All the systems will be available as options on the V70 estate, XC70 off-road estate and S80 executive car at the end of the year.
Driver Alert Control
Volvo is claiming that its Driver Alert Control (DAC) is the first of its kind in the world.
Although other car manufacturers have systems that monitor whether a driver is tired or not concentrating, it's the way it works that Volvo says is unique - instead of monitoring the driver, the system monitors the car's behaviour.
The advantage of this is that it allows the DAC to cover a broader range of situations, such as when the driver is using a mobile phone or is distracted by passengers.
It uses a camera mounted between the windscreen and rear-view mirror, sensors and a control unit to measure the distance between the car and road lane markings and register the car's movements.
If the car is not being driven in a controlled, consistent manner, the driver is alerted by an audible signal.
A message and coffee-cup symbol also appear in the information display to urge the driver to take a break.
In addition, a display system consisting of five bars shows the driver how much he may need a break, depending on how many bars are on view - the less consistent his driving, the fewer bars remain.
Lane Departure Warning
According to Volvo, 30-40% of accidents are caused by single-car road departures and head-on collisions.
To reduce this, Volvo has developed its Lane Departure Warning system (LDW).
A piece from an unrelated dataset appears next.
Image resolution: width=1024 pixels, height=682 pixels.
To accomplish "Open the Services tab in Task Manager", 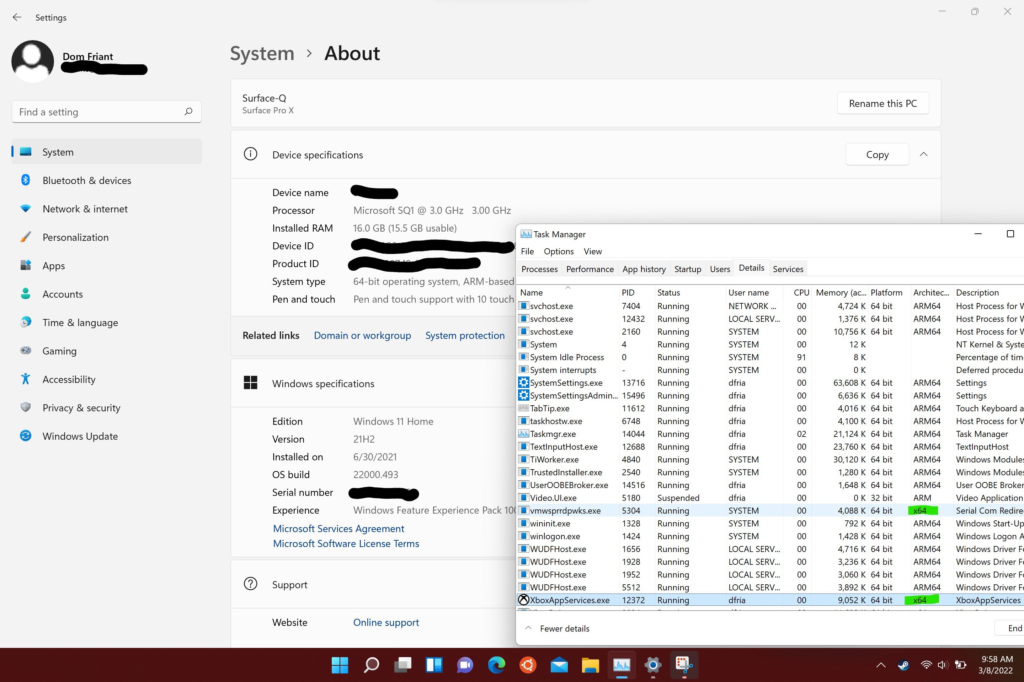I will pos(788,269).
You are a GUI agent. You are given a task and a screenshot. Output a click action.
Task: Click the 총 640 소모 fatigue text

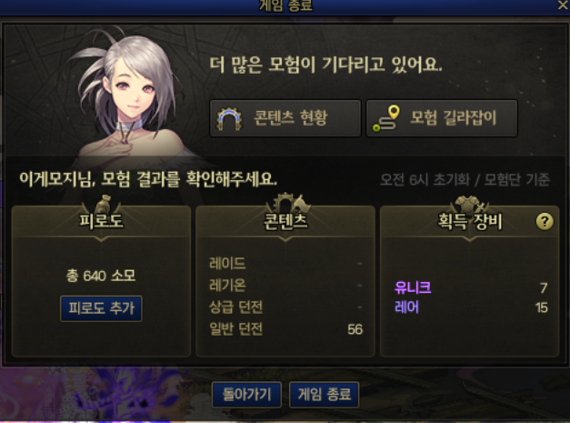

Although this isn't new to cars, it is new to Volvo.
It uses the same forward-facing camera between the windscreen and rear-view mirror as DAC (above) to monitor the car's position between road markings.
If a driver crosses one of the road markings without cause (for example, if the indicators aren't used), an audible warning will sound.
Both DAC and LDW are activated when the car reaches 40mph and will remain active as long as the car travels above 37mph.
The two systems are available together for £500.
Collision with Auto Brake
This system is a development of an existing safety feature. What's new is that the previous system used only radar, but the new one now combines the use of radar with the camera between the windscreen and rear-view mirror.
This makes it more efficient, and also allows it to detect stationary vehicles.
If the car is approaching another vehicle from behind and the driver does not react, a red warning light flashes on the head-up display and an audible signal sounds.
If the risk of collision increases despite these warnings, the brake support is activated - this shortens the reaction time by placing the brake pads against the discs to prepare for braking.
The brake pressure is also increased hydraulically at this time, so that the brakes will come on effectively even if the driver doesn't brake particularly hard.
If the driver still doesn't brake, and the sensor detects that a collision is imminent, the brakes are automatically activated.
The system is designed to lower the impact speed and therefore lower the risk of injury to the occupants of both vehicles.
This can mean the difference between serious injury and minor injury, and in some cases can help avoid the impact altogether, says Volvo.
Volvo has also introduced a new element to its Adaptive Cruise Control (ACC) system.
It's called Distance Alert (DA), and is designed to help the driver maintain a safe distance to the car in front, even if the cruise control system is not switched on.
It uses the ACC system's radar sensors to measure the distance to the car in front, and if the distance is too short for safe stopping, the driver gets visual information in the head-up display on the lower section of the windscreen.
DA is being offered together with Collision Warning with Auto Brake for £1300.
• All of these new systems - DAC, LDW, DA and Collision Warning with Auto Brake - depend on the number and quality of visible road markings, says Volvo. Poor light, fog, snow or extreme weather conditions can make the systems inoperative.